Les lendemains de telles nuits commencent tard. Estrella déchire les gazes lourds du sommeil avec confusion. Le corps de la Pythone sur l’autre moitié du lit s’étalait confusément prés d’elle, perception brouillée par l’attaque de jour, le besoin pressant de se libérer, le besoin avant d’être conscient d’un breuvage chaud et amer, quotidien, ou bien de se rendormir une heure de plus.

Un café, cela semblait une bonne idée. Où se trouve l’esclave qui aurait du le préparer ? Elle y pense comme à un prétexte pour le rappeler d’un coup de plus à ses devoirs. Mais d’abord parer au plus urgent, où est donc cette salle de bain ?

Au retour, le lit est vide, la pièce est libre, le terrain lui appartient. Dans l’angle, la forme épuisée du Dragon, ombre asservie de lui-même, est restée prisonnière de ses liens. Il est captif du harnais, relié par les cordes aux poutres et pieds d’un poêle de fonte noire, tombé prisonnier dans ses liens qui comme la toile d’une tarentule le tiennent suspendu entre le plafond et le sol, endormi comme l’on sombre dans un coma, après avoir lutté toute la nuit dans cette prison traîtresse où plus ses muscles luttaient, plus longtemps il était assuré de souffrir, plus longuement il résistait, plus la posture le minait jusqu’à râper les dernières forces de sa chair.

Estrella fouille les recoins de la pièce du regard, cherche la trace de l’absente, mais aucun souffle ne trahit la présence de la femme serpent dans les bras de laquelle elle s’est blottie toute la nuit. Un sursaut jette la Cheyenne sur son sac, étalé depuis la veille sur la table de chevet. Il l’attend, le Mauser, froid et compact quand elle le loge dans sa main, dense comme la mort que sa gueule sait cracher. Dans sa paume, le contact de l’acier engourdit le poignet, presque tout le bras, d’un frisson dont le goût métallique monte jusqu’au palais.

Plus personne, plus personne entre sa cible et le canon du revolver, elle compte dans sa tête, combien de balles tirer, trois.

Une pour avoir séduit sa sœur, une pour l’avoir trompée, une pour l’avoir abandonné.

Une balle dans la tête, une balle dans le cœur, une balle dans les parties.

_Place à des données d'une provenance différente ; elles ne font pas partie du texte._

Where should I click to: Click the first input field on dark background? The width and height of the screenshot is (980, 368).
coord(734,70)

C’est ainsi qu’elle l’a prévu, depuis le jour où elle a accompagné sa sœur au pays des esprits, après l’exposition interrompue du corps sur l’échafaudage funéraire, pendant trois jours, avant que la crémation ne lui soit imposée. Enfermée dans sa chambre, avec la potion volée au chaman, elle avait fait alliance avec l’esprit de la morte, avec l’esprit de la Mort, avec l’esprit du Mauser lové contre son corps, serré dans une étreinte d’acier entre les muscles de ses cuisses tétanisés. Les volutes de fumées, manquant de faire brûler l’appartement, avaient pénétré ses narines, ses poumons, et son esprit à la dérive sentait la brume prendre corps en un gigantesque serpent, dont la tête la guettait et la queue ne finissait jamais, contractant sur elle ses anneaux aussi étroitement qu’elle ses cuisses sur l’engin, et le serpent magique pénétrait ses orifices, les oreilles, le nez, puis le sexe avec fureur pour ressortir par sa bouche, puis avant l’évanouissement, filament de vapeur, s’évanouir dans la gueule de l’arme, dans l’attente du jour où, cobra ou crotale, il jaillirait de la gueule noire pour satisfaire la cohorte des esprits.

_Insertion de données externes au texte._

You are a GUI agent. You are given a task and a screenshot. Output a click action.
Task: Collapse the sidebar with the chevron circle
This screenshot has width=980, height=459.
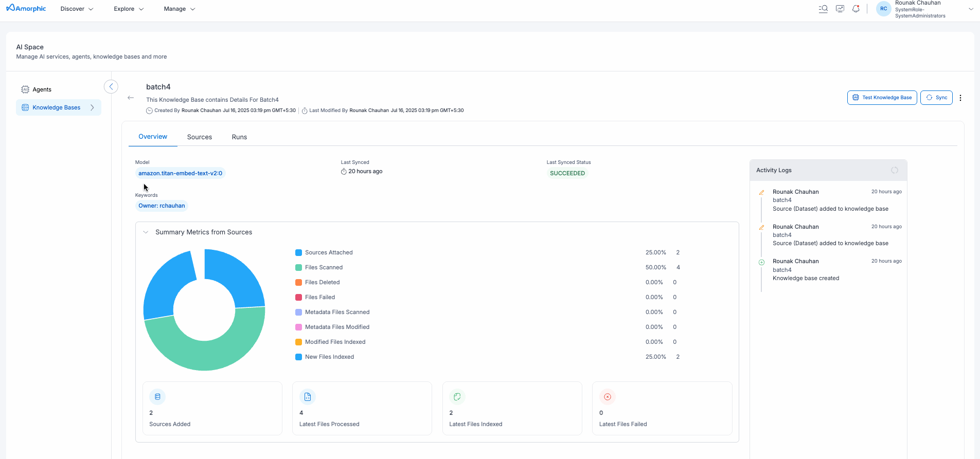click(x=111, y=87)
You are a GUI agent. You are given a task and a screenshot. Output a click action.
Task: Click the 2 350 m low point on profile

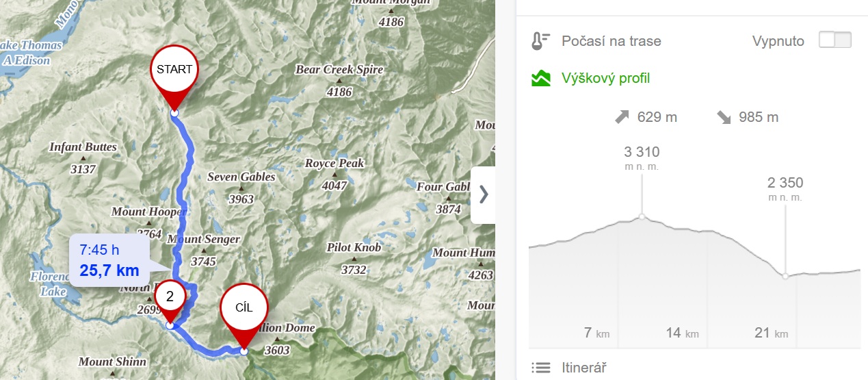pos(785,276)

L’homme à abattre est là, impuissant, inconscient, Estrella a déjà renoncé à l’envie de lui annoncer la mort, face à face, toute sa haine elle l’a déjà brûlée contre ce corps déchiré, par elle ou devant elle, usé par la férocité de la Cheyenne ou de la Pythone, dont la fille ne sait toujours pas pourquoi elle lui a laissé tant de loisirs de le faire souffrir. Mais qu’importe, l’instant s’offre de faire ce pourquoi elle est venue. La souffrance, elle la lui a déjà promise et infligé, il en est encore pantelant, inconscient, dévasté et tombé dans le plus noir des sommeils. Un pas puis deux amènent la beauté chancelante, souffle coupé par l’occasion qui s'offre à elle, jusqu’au Dragon aux membres épuisés et au corps défait, dont la tête plongeant en avant dénude la nuque pour y appuyer l’arme, sans besoin de viser.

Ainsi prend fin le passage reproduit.